In 2011, Deacon scored Francis Ford Coppola’s little-seen art house film 'Twixt,' and, last spring, played Carnegie Hall with nary a glowing green skull in sight. In interviews, Deacon has been quick to point to his work with classical composers, and he discusses his arrangements with the precise language of a musical theorist.

His third album, the austerely titled 'America,' is the culmination of these ambitions -- a non-ironic exploration of Deacon’s homeland that, like everything he has released before, asks to be embraced with wide eyes and an open heart.

If you're worried that Deacon's interest in classical tropes has dampened his more spasmodic leanings, then opening track 'Guilford Avenue Bridge' should quell your fears. The song builds from a sustained drone that rises into a frenetic explosion as untamed as anything on 2009's 'Bromst.' In fact, much of the first half of 'America' is filled with songs that longtime Deacon fans will immediately find appealing. 'True Thrush' uses loops and clipped vocals to create a technicolor ride with Deacon's surprisingly emotive vocals at the forefront, while 'Lots' is punk rock filtered through abrasive synths that you could imagine a crowd of LSD-dosed muppets moshing to. When Deacon covered Butthole Surfers last year for the 10-year anniversary of Michael Azerrad's 'Our Band Could Be Your Life,' it was with same fuzzed-out rhythmic intensity of 'Crash Jam.'

Of all the songs on the album's first half, 'Pretty Boy' is the biggest departure for Deacon. Less jumbled and glitchy than elsewhere on the LP, the track is a relatively staid travelogue through various sonic ideas. It's clear that Deacon loves the sound of live instrumentation, and listening to 'Pretty Boy,' you can almost see him fawning over each new sound as he lovingly pulls them from his pocket.

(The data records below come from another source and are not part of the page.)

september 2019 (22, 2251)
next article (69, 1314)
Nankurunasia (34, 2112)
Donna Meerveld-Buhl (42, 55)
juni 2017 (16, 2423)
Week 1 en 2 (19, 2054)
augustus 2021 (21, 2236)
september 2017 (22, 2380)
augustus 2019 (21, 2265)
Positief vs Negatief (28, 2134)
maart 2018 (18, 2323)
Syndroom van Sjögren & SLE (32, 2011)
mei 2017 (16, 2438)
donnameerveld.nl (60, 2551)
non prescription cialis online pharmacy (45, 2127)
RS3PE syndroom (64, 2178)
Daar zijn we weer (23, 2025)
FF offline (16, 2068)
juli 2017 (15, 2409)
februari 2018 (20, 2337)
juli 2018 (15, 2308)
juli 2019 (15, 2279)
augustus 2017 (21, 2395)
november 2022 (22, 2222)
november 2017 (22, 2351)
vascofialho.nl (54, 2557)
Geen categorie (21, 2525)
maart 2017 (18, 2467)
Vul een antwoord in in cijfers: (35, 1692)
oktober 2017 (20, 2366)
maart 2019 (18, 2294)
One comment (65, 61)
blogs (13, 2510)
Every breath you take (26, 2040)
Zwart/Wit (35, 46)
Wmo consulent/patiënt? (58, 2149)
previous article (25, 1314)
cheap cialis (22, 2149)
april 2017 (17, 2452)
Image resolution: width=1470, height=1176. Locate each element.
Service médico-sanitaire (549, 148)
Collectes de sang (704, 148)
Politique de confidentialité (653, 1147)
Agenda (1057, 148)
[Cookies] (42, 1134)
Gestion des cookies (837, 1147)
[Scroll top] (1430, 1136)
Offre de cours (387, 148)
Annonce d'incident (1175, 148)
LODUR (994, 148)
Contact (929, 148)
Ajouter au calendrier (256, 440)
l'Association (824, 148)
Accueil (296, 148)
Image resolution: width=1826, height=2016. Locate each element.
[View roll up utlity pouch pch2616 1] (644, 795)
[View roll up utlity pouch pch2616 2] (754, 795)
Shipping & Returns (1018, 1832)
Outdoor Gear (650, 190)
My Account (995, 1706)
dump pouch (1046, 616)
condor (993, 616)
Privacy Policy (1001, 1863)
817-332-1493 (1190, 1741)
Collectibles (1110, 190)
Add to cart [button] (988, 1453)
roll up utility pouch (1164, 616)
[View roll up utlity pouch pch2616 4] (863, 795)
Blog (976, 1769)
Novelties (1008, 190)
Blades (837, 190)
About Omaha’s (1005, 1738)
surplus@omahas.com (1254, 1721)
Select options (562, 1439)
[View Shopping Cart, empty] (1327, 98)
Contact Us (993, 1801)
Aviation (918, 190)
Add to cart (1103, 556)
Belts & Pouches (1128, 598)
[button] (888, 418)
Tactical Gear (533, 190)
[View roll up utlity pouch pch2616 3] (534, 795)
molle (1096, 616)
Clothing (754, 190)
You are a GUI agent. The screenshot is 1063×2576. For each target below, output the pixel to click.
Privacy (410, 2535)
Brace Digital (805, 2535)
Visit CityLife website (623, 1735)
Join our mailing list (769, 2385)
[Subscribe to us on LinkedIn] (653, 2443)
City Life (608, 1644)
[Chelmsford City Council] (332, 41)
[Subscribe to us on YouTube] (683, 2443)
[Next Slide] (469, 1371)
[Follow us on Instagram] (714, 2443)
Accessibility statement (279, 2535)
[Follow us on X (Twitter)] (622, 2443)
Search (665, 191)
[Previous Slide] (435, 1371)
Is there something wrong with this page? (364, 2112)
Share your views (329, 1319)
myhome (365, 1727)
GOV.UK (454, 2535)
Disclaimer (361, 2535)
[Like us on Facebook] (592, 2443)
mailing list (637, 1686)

So what then of the weighty title of 'America'? While the album's lyrics remain mostly obscured, the suite of songs that end the record points toward Deacon's loftier aims. Labeled 'USA: 1-IV,' with subtitles like 'The Great American Desert' and 'Is a Monster,' Deacon lets these tracks stretch and build, playing with one or two ideas over their runtime. 'Rail' could soundtrack a train ride across the prairies, while 'The Great America Desert' lumbers until it reaches melodic heights reminiscent of F--- Buttons songs like 'Olympians.'

The album ends on a cathartic high-note with the epic sounds of 'Manifest,' but as the buzzing synths fade it's easy to wonder if 'America' truly requires the conceptual anchor that Deacon has saddled it with. That's a small quibble, though, and may well have been solved had Deacon simply chosen a different title. This is life-affirming music, acutely fussed over, that wears its ambition on its sleeve. Who could have guessed that a man who plays live with an iPod taped to a plastic banana would have made one of the most earnest pop albums of the year.